→ **WORK REQUEST**: Whenever "computer" appears in a line of the entries below, that line counts; give the total only.

→ **PROVIDED RECORDS**:
+--

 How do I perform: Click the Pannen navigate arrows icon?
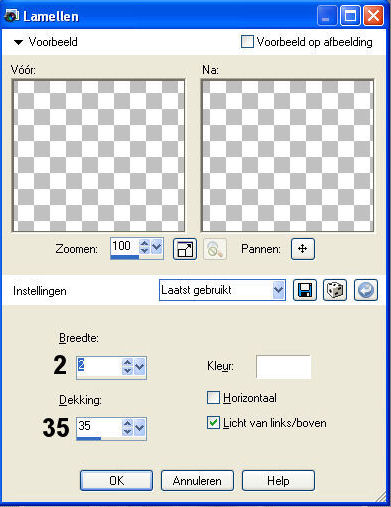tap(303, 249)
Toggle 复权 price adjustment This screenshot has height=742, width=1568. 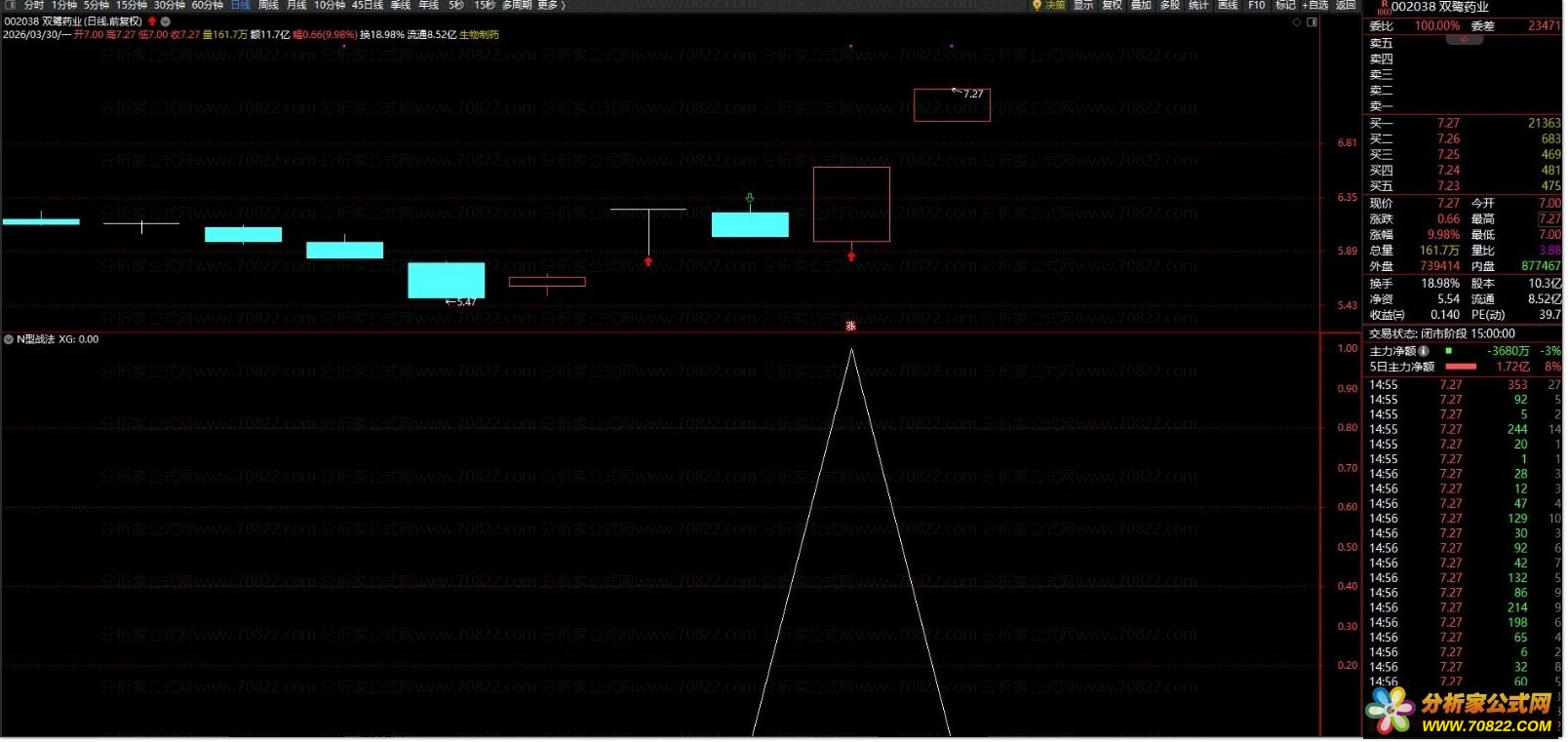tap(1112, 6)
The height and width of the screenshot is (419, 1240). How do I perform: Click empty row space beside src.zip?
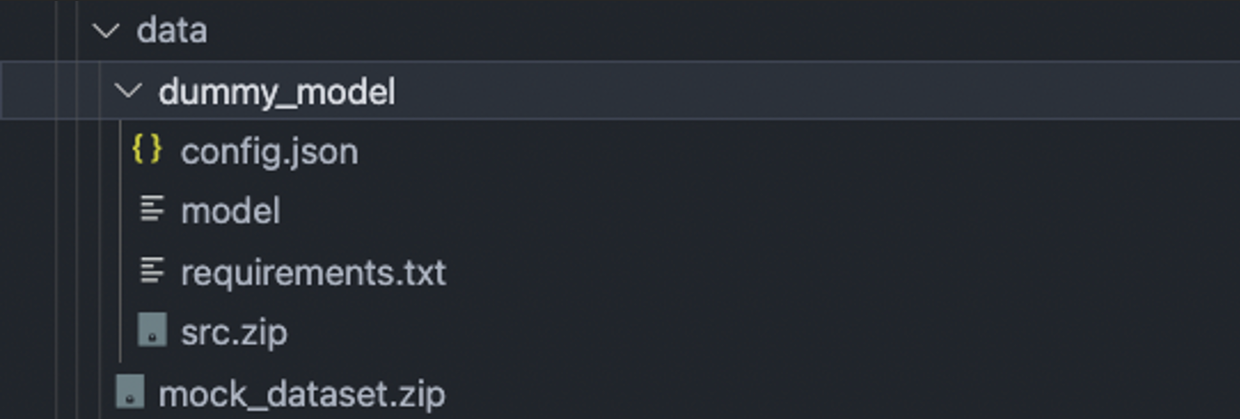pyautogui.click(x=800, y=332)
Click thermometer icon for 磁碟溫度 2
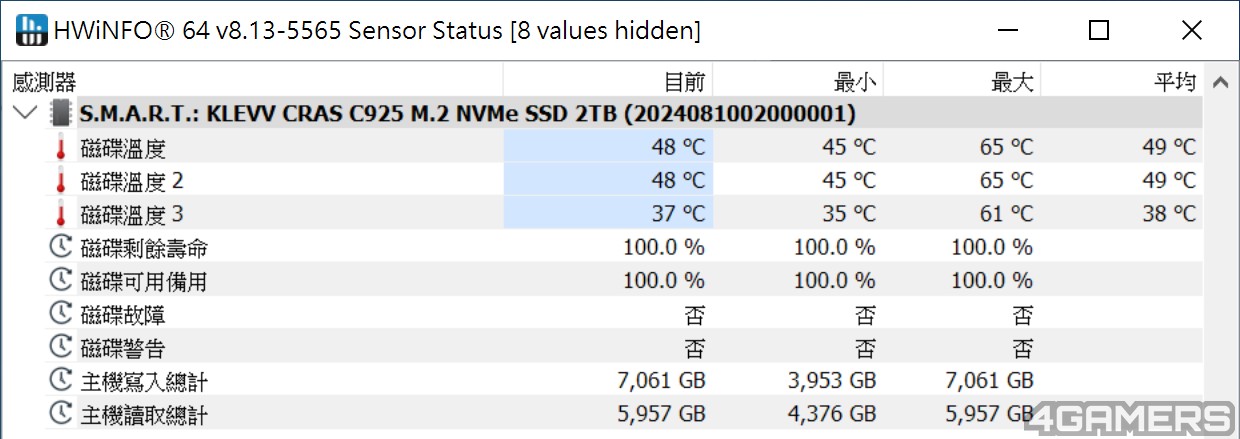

+--

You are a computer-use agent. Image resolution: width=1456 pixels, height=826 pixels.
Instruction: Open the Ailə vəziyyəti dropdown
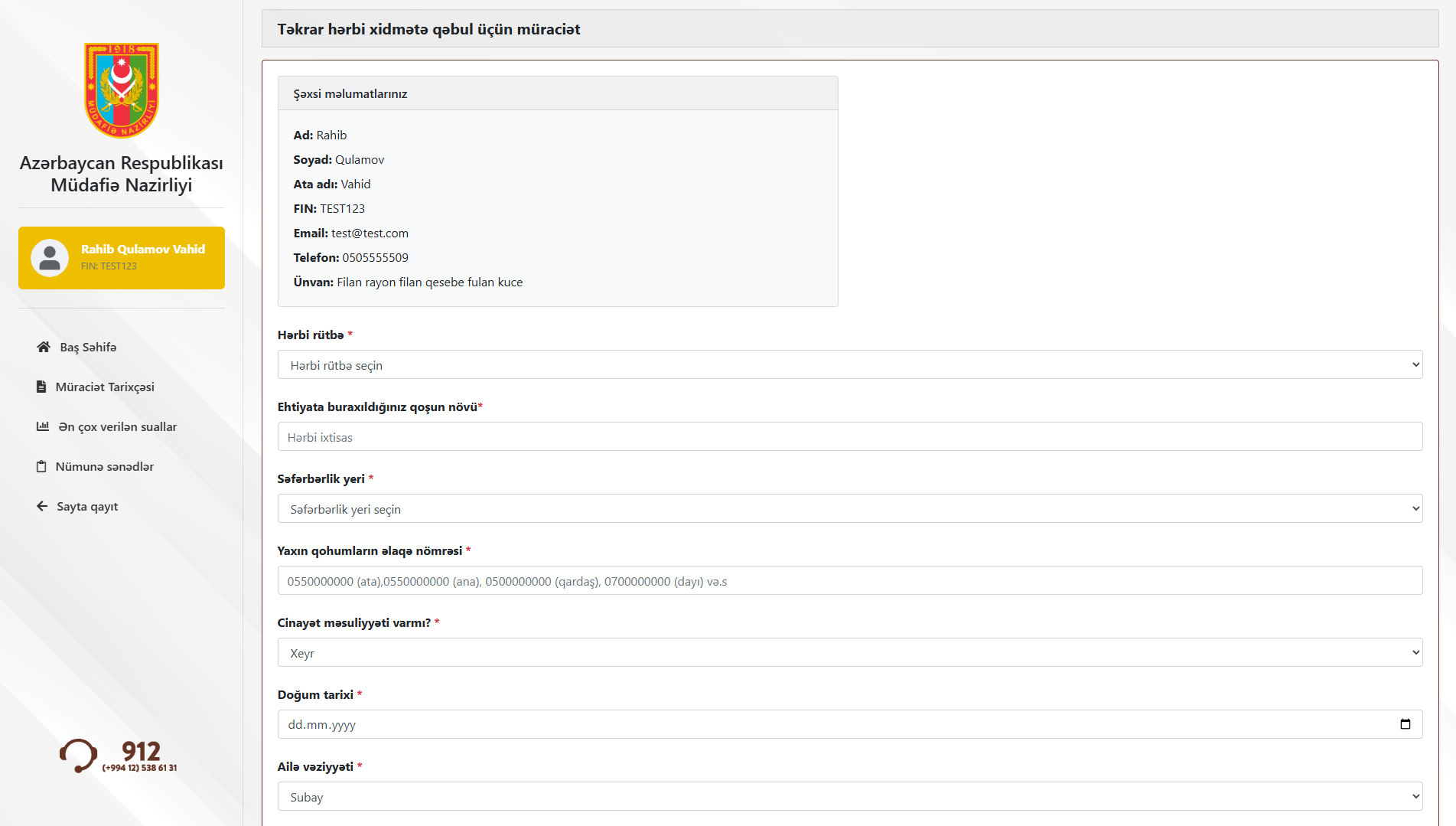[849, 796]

+--

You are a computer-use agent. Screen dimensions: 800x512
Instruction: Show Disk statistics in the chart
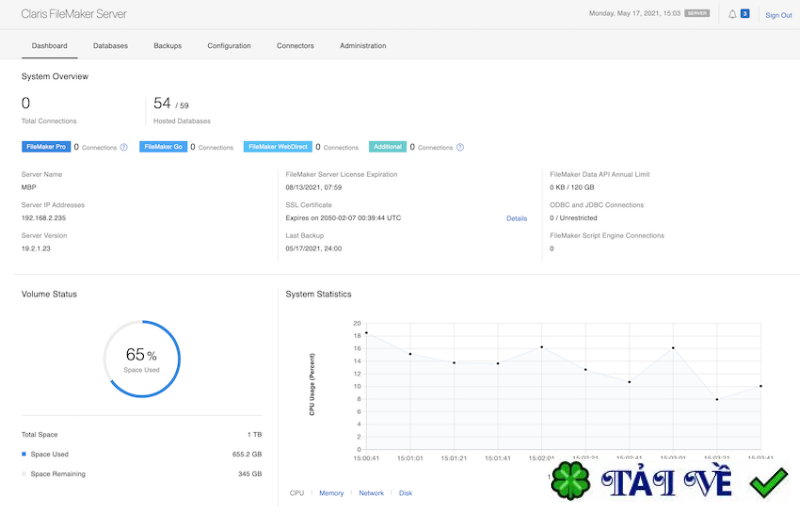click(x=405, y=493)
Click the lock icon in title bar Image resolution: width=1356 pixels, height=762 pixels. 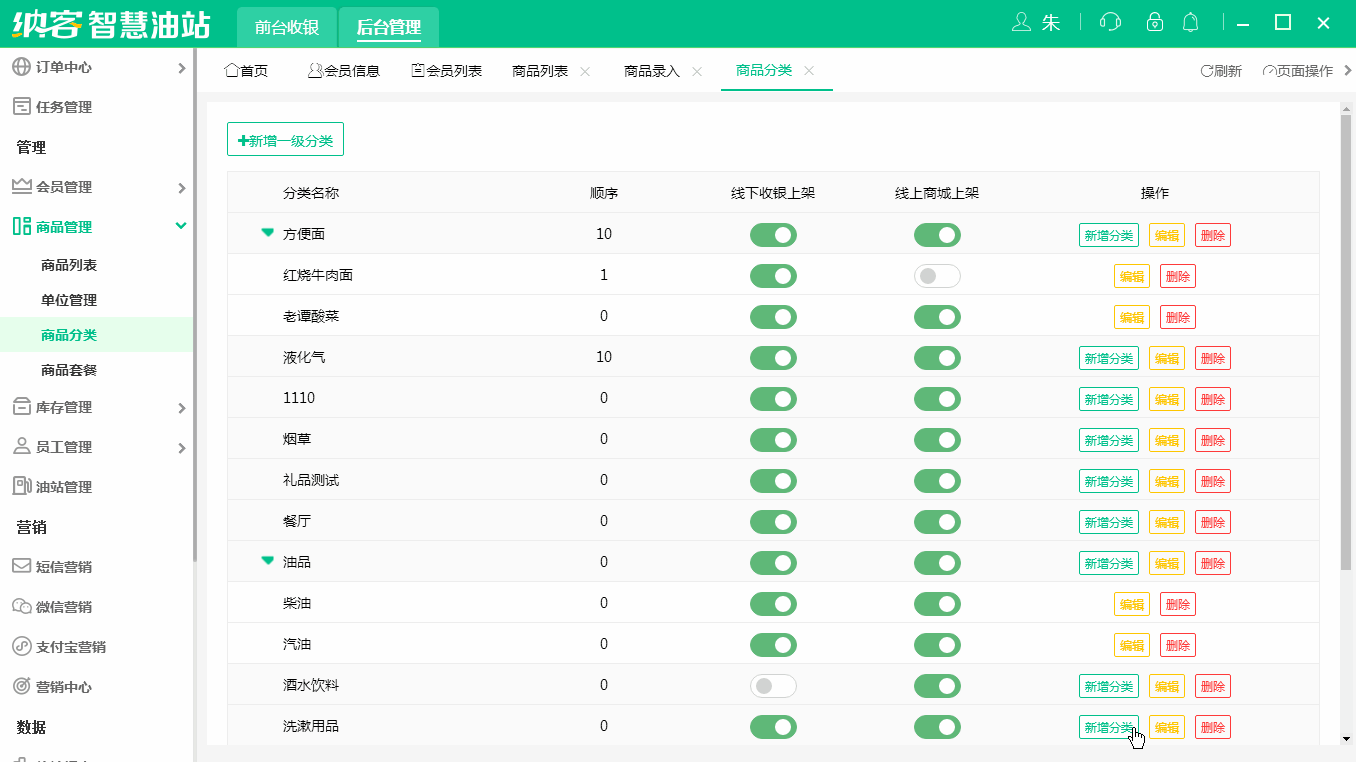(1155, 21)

+--

→ **ANSWER TO THIS TASK**: 2